[Problem to solve] Repeat exactly the lines below, from the line containing "Click the character type field containing Cat" through the last line, both included. Leave out any pictures.

[Task inputs]
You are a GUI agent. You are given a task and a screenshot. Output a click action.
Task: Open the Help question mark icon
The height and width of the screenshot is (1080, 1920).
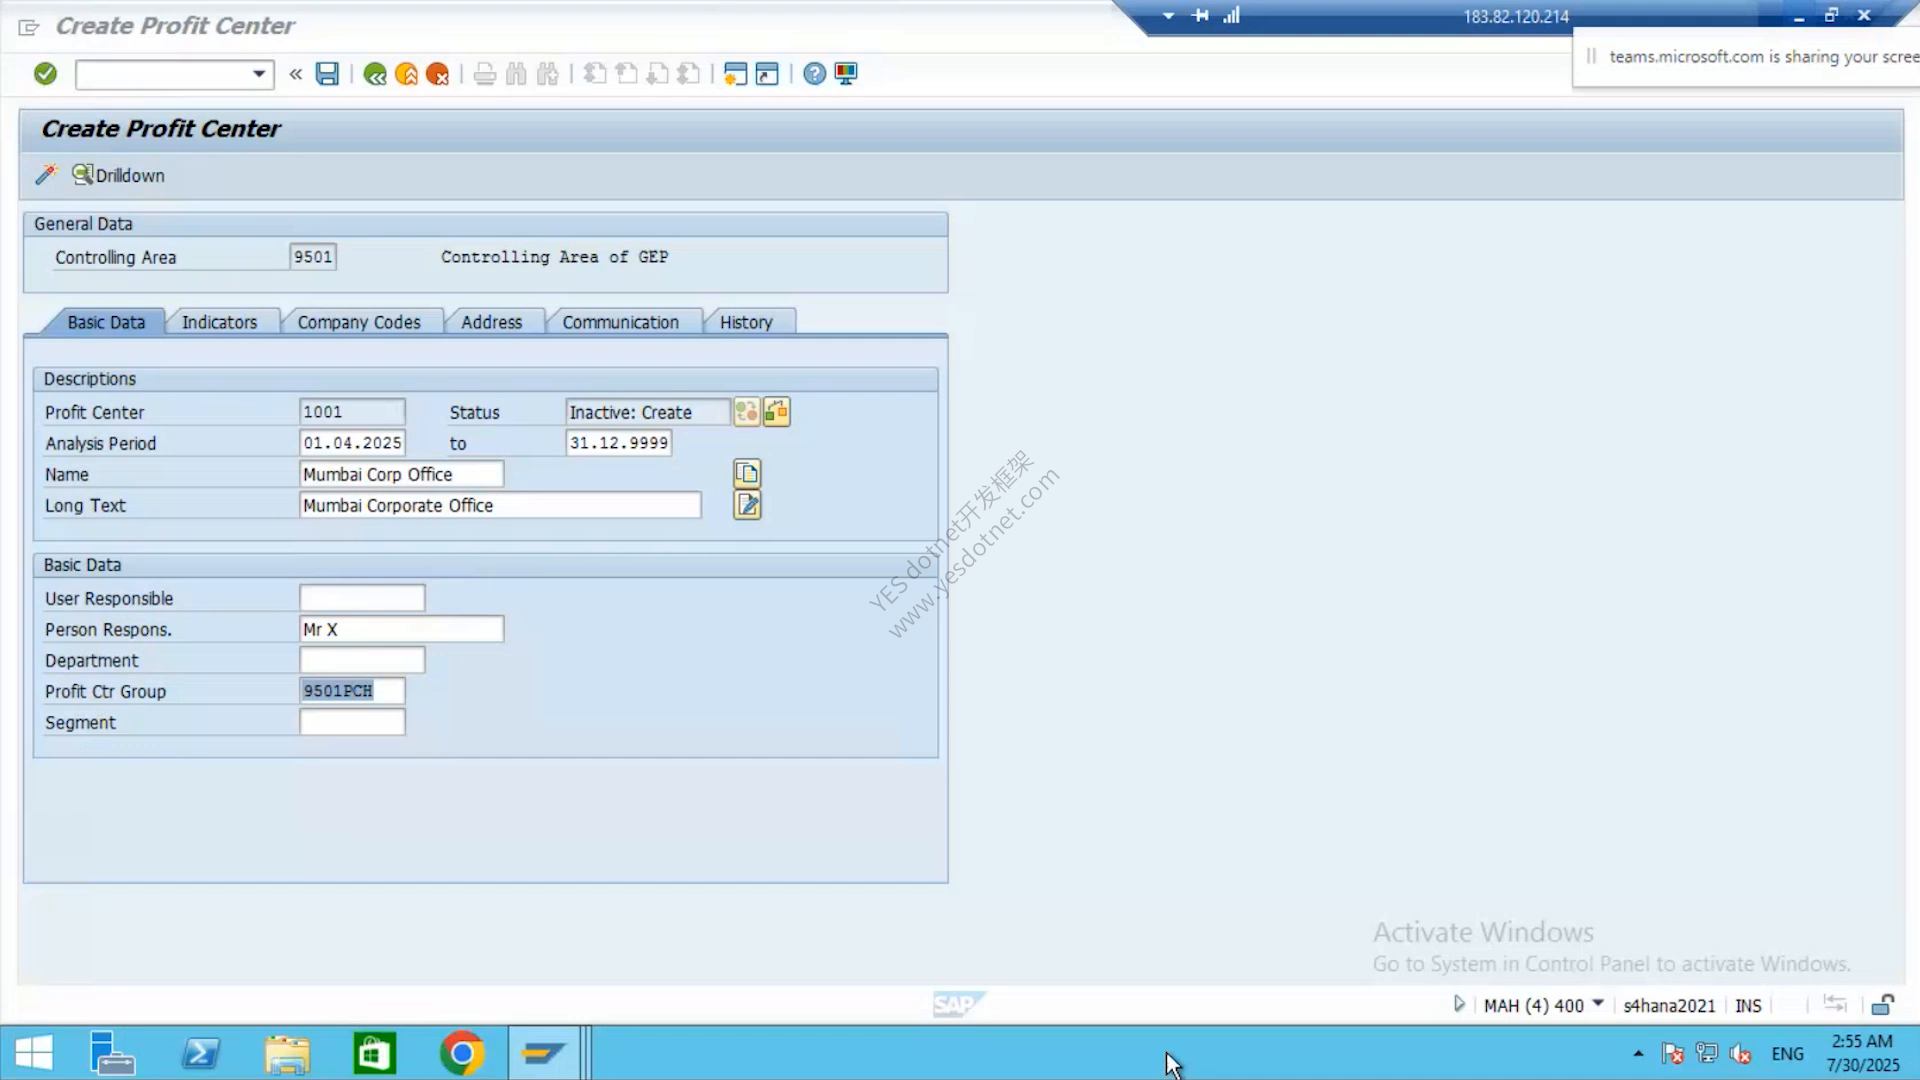pos(815,74)
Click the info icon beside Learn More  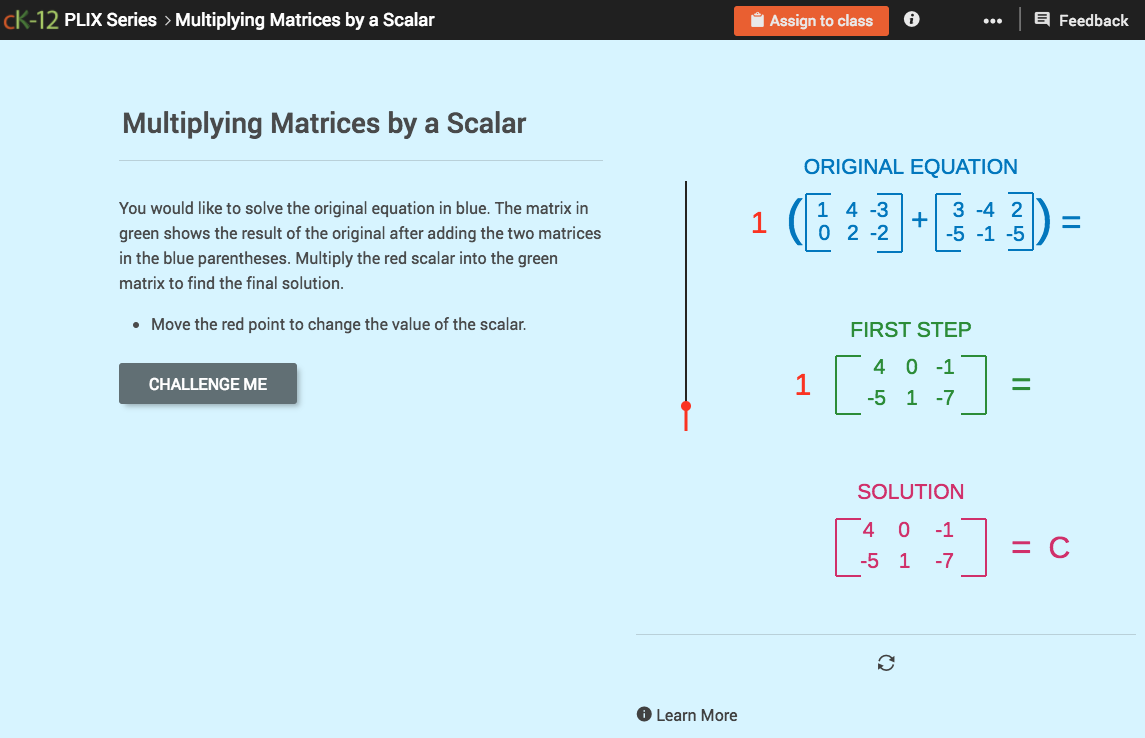pos(646,715)
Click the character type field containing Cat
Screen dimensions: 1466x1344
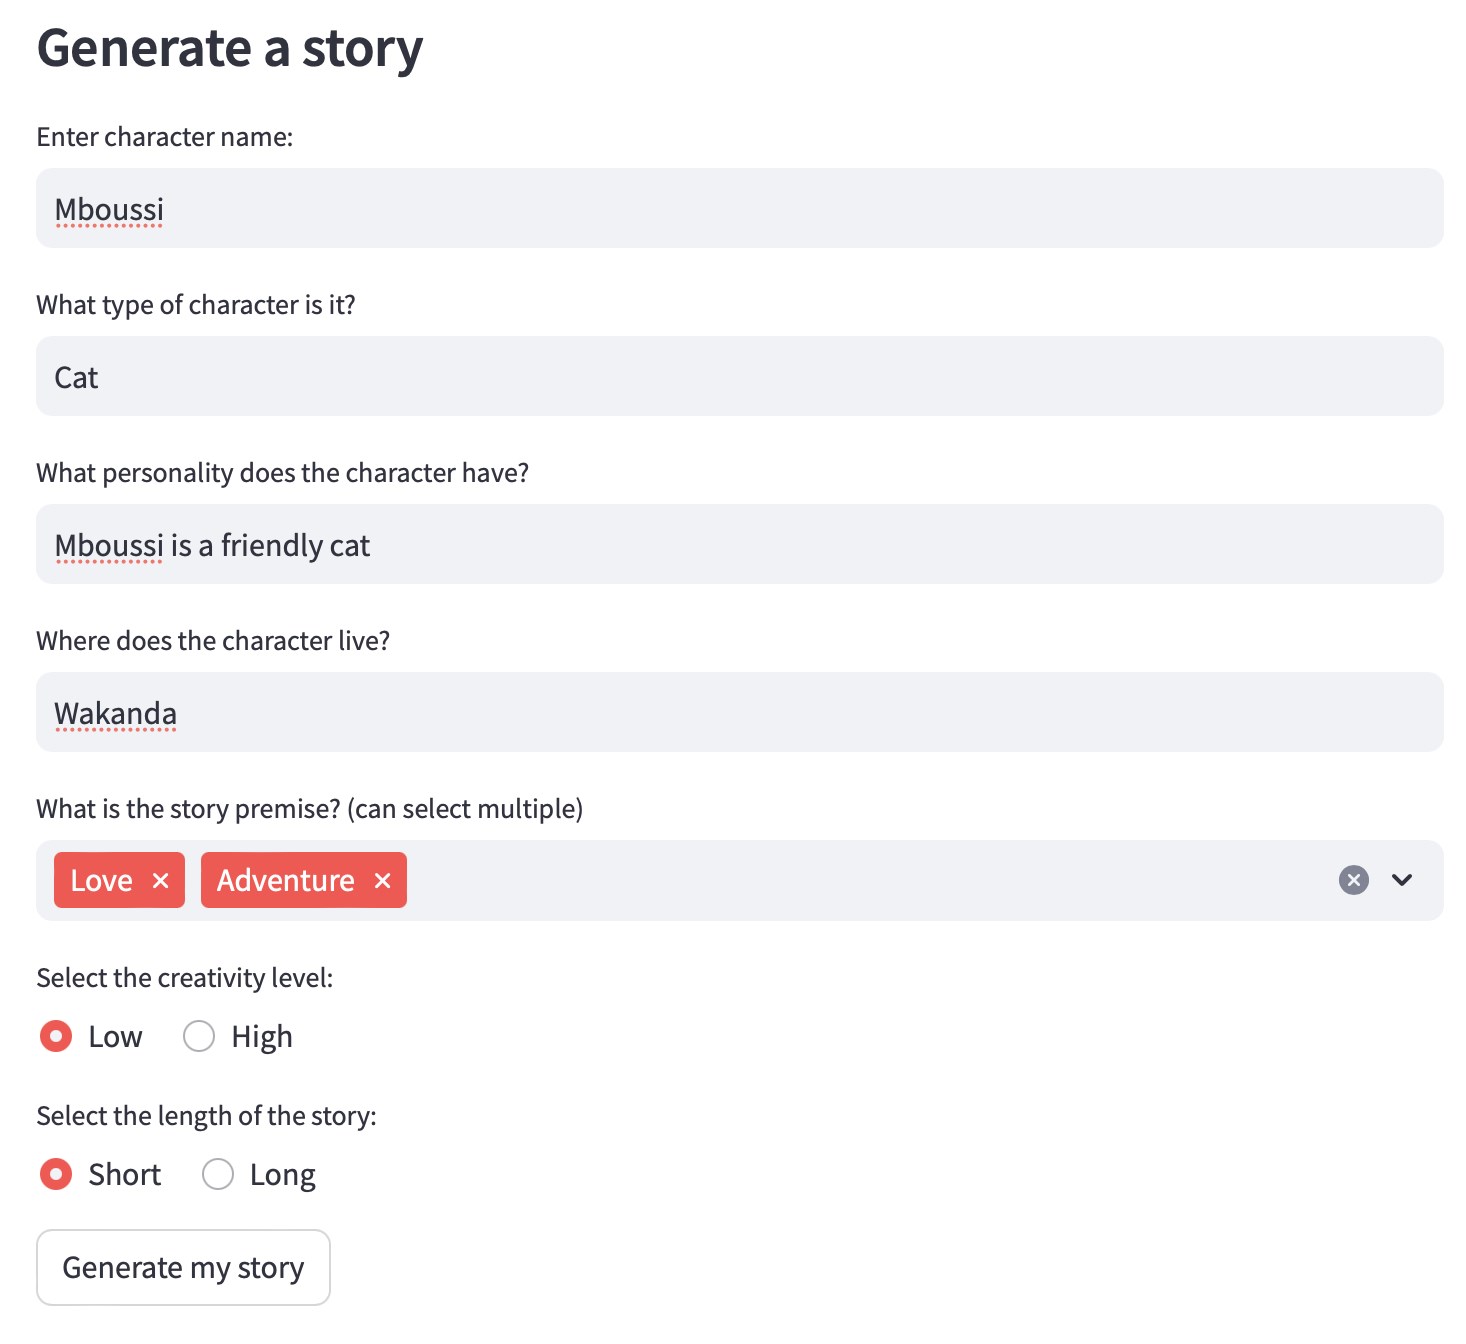pos(739,377)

[Exercise output]
Click the character type field containing Cat
Screen dimensions: 1466x1344
pos(739,377)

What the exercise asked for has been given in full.